There were three commissioners who assisted Don
Drummond: Dominic
Giroux, Susan Pigott and Carol Stephenson. According to the report they
"brought to this work long and varied experience and keen minds that
added enormously to the quality of our thinking." But whose interest
does this experience and
these qualities serve?
The displaced Ontario and Quebec Bell operators know
well the
experience and quality of the thinking and work of Carol Stephenson.
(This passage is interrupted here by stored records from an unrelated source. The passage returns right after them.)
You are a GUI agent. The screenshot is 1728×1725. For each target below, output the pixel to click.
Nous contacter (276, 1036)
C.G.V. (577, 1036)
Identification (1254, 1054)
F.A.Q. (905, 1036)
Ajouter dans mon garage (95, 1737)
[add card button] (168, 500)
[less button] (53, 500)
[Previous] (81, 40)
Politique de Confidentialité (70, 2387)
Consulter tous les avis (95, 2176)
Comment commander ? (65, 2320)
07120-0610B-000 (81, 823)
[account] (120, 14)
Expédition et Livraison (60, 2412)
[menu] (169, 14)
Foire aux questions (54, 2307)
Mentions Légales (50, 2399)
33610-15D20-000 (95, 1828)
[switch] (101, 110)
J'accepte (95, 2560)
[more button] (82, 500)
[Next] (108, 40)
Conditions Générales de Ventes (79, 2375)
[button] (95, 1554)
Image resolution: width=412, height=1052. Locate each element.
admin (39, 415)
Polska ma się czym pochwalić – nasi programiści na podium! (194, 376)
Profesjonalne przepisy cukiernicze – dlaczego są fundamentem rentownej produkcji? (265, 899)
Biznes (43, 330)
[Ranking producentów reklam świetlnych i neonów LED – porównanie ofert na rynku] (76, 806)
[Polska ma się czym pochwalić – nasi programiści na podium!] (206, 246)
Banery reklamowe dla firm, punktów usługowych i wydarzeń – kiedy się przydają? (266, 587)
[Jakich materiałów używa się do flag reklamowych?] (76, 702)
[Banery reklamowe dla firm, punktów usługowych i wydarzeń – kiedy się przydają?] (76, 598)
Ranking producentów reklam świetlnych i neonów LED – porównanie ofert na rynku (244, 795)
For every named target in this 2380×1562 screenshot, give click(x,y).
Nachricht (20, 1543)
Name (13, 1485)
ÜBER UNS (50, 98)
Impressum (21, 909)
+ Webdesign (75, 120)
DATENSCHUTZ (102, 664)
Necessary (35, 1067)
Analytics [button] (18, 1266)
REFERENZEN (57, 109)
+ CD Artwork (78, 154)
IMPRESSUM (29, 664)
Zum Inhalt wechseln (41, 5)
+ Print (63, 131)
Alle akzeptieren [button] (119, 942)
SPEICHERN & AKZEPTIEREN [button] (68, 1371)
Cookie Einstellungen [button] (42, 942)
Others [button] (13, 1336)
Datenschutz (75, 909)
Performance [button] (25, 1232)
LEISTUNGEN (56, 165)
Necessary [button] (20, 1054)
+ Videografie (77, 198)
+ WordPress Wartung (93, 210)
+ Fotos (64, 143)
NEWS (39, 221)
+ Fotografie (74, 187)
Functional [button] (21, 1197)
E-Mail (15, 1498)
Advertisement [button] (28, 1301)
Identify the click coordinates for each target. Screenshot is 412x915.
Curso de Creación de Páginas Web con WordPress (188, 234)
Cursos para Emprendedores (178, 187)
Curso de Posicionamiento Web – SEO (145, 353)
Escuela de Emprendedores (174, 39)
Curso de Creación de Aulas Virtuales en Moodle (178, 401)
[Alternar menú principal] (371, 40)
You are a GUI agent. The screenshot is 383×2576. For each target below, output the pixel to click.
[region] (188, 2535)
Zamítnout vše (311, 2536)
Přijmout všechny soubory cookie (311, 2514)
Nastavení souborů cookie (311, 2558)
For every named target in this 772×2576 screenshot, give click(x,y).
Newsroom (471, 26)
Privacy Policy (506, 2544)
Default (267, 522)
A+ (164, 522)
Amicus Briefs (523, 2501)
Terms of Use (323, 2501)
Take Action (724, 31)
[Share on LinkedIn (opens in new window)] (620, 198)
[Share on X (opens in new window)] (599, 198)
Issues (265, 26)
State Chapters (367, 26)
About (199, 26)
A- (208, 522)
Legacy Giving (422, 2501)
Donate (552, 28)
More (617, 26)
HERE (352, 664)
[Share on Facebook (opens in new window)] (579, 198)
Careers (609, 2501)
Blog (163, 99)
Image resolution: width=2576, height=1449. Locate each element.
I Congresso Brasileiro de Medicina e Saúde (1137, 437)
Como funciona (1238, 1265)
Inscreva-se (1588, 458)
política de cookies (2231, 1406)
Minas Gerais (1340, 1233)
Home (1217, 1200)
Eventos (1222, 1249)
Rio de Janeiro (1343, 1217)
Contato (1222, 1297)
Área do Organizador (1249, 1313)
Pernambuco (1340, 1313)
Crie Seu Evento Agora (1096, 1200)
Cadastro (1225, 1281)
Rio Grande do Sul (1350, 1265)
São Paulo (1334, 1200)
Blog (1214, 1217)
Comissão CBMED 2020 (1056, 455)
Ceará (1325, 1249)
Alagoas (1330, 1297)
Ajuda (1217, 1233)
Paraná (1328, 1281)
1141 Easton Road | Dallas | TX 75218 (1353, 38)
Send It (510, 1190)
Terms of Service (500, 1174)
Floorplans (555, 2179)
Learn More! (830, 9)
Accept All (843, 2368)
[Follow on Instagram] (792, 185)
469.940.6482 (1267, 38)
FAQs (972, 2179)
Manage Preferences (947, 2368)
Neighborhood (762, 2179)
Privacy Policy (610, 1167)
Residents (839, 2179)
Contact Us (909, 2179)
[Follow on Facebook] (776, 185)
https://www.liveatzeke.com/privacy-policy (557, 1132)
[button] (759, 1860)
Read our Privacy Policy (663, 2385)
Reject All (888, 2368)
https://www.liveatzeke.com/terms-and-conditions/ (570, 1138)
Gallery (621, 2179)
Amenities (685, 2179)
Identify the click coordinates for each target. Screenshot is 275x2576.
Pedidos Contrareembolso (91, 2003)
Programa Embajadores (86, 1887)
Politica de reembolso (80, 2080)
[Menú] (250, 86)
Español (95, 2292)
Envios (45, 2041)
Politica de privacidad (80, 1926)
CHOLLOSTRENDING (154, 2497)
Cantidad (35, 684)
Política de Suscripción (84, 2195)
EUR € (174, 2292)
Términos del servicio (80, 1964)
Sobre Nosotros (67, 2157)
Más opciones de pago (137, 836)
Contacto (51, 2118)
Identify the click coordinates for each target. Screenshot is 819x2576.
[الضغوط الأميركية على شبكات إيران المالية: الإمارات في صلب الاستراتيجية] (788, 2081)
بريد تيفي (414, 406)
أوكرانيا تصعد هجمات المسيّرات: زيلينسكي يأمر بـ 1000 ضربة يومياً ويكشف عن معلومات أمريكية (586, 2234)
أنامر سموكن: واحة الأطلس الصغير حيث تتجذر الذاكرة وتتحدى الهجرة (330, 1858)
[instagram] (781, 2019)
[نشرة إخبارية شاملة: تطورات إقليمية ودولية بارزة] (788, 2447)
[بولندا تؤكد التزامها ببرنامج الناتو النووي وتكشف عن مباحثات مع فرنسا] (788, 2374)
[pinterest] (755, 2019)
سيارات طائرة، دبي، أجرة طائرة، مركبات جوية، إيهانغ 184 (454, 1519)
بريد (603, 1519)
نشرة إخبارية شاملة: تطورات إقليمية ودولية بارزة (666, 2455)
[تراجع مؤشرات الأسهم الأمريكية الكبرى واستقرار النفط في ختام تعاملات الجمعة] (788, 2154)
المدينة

Ms. Stephenson began her career at Bell Canada in 1973. She rose to a
number of executive positions at the company, including Vice President
of Bell Canada and President
and Chief Operating Officer (Americas) of BCE Media. She left BCE in
1999. The last year of her "quality" work was implementing cuts and
attacks on the livelihood, wages and pensions of the 3,400 Bell
operators in Ontario and Quebec. She brought the experience of
attacking workers' resistance and organizations
to the Drummond Commission. Stephenson has brought from the private
sector the template for labour relations and compensation to the public
sector in Ontario through her role as commissioner. The Bell operators
have their experience with her and fought to oppose monopoly right over
the years of her reign.
The college part-time
workers have recent experience with a
government that implemented unilateral anti-worker changes to labour
relations and the delivery of services. The McGuinty government is no
stranger to these recommendations. College workers continue to fight
for the right to unionize. Full-time faculty
and support staff, seeking wages and working conditions commensurate
with the work they do, are familiar with a government that refuses to
work with them, impose offers, squashes collective bargaining and
negates their union bargaining committees for months on end over the
past three years.
The aim of this government
has been to change the
delivery of
services and alter the labour relations by denying the rights of the
workers, doing away with good faith bargaining of collective agreements
and undermining the learning conditions of the students by destroying
the working conditions of the education
workers.
Such is the present experience over the past eight
months of the
University of Toronto (U of T) teaching assistants who have been facing
obstruction by the U of T administration. This administration is
pleased to implement the Drummond report recommendations in advance by
threatening to unilaterally impose
their offer of concessions including cuts to research grants, rather
than negotiate. This has been the recent tenor labour relations in
Ontario.
When the Drummond Commission says, "Any
government wanting to change the delivery of services must work with
the people who deliver those services and with the unions that
represent those people," it does not uphold public right, neither does
it defend the right of workers to a livelihood.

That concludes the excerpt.